Leukemias resembling acute promyelocytic leukemia, microgranular variant

Abstract

Acute promyelocytic leukemia (APL) should be distinguished from other subtypes of acute myeloid leukemia (AML) because of the increased risk of disseminated intravascular coagulation (DIC) and its response to arsenic compounds and retinoids. Some cases of AML seem morphologically similar to the microgranular variant of APL (French-American-British [FAB] AML-M3v) but lack the t(15;17). We evaluated 8 cases of APL-like leukemias for subtle morphologic, cytochemical, immunophenotypic, and cytogenetic differences compared with 5 cases of promyelocytic leukemia/retinoic receptor alpha (PML/RARalpha)-positive APL (FAB AML-M3v).
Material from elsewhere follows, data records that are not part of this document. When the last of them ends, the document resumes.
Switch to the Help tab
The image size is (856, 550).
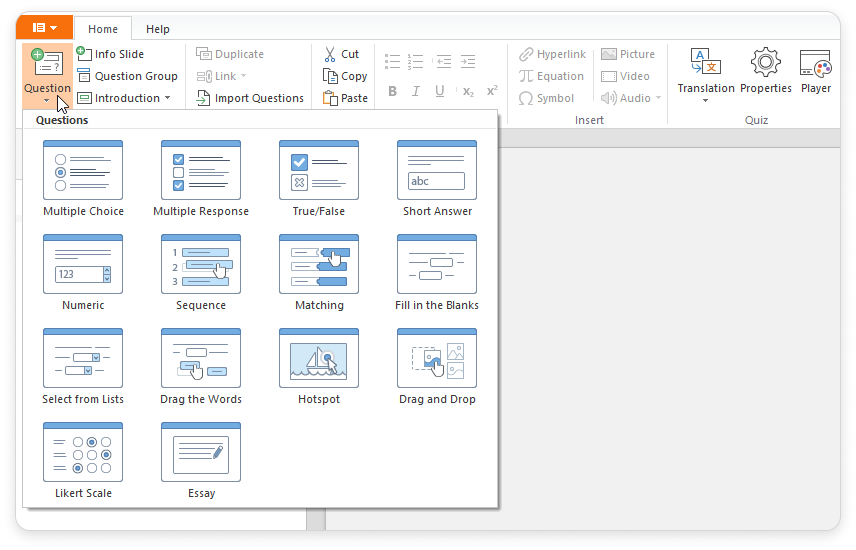point(157,29)
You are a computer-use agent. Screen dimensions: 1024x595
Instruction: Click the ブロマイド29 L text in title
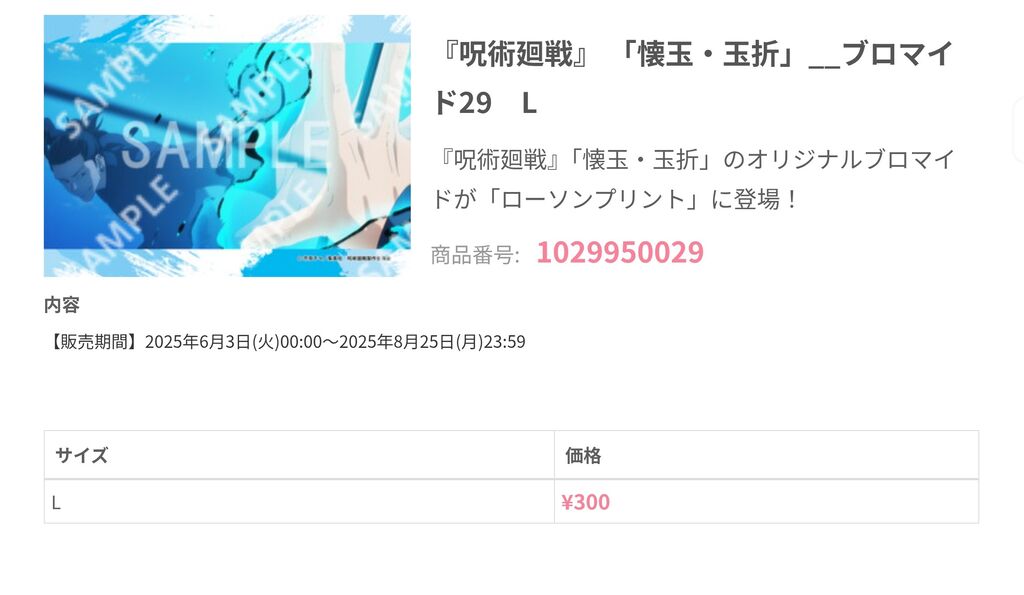(x=692, y=78)
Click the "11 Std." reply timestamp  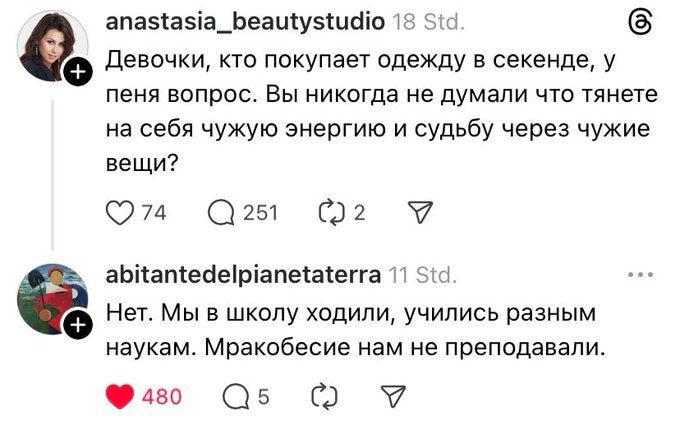click(422, 274)
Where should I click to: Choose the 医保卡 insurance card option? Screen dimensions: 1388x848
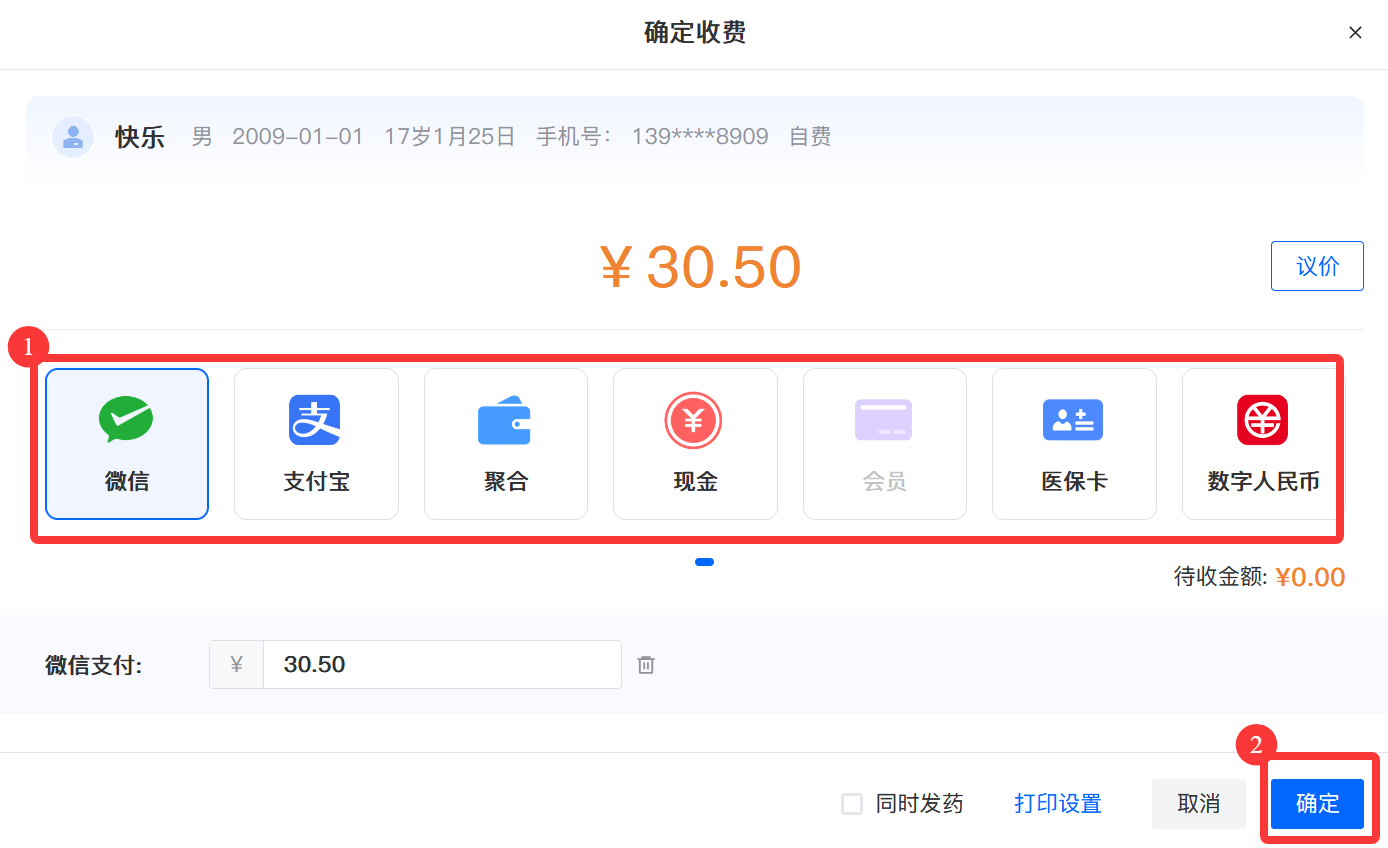pos(1074,444)
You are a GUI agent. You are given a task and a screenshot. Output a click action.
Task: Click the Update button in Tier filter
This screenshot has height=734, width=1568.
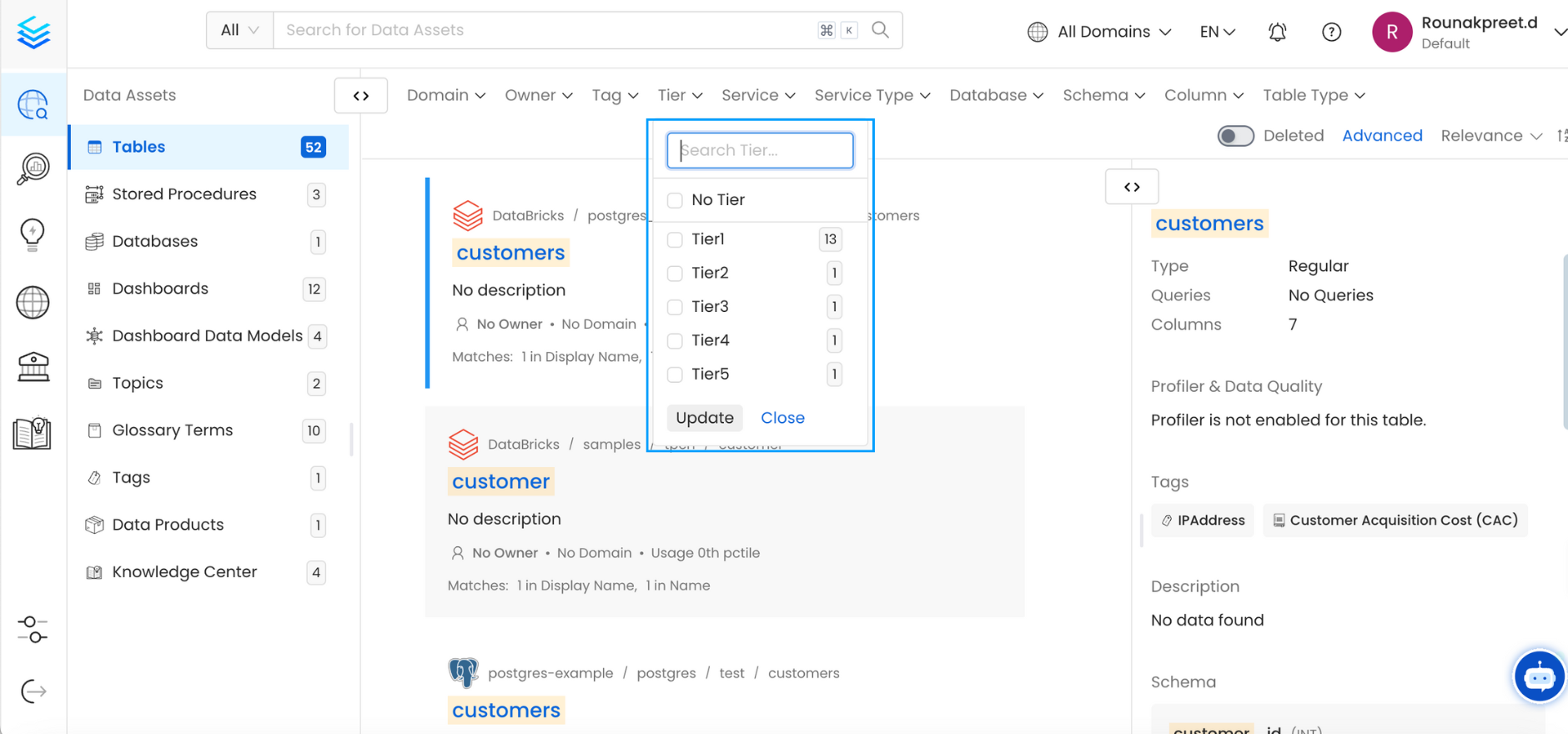(704, 418)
We also evaluated both groups for the presence of DIC. No differences among the groups were noted in blast size, chromatin pattern, nuclear morphologic features, intensity of myeloperoxidase staining, or presence of Auer rods. Immunophenotypes were similar; both types of cases lacked CD34 and HLA-DR and were CD13+ and CD33+. Two cases of APL-like leukemias also were CD56+. DIC was present in 2 patients with M3v. Our study shows that there are no definitive morphologic, cytochemical, or immunophenotypic findings that can distinguish these cases from PML/RARalpha-positive APL.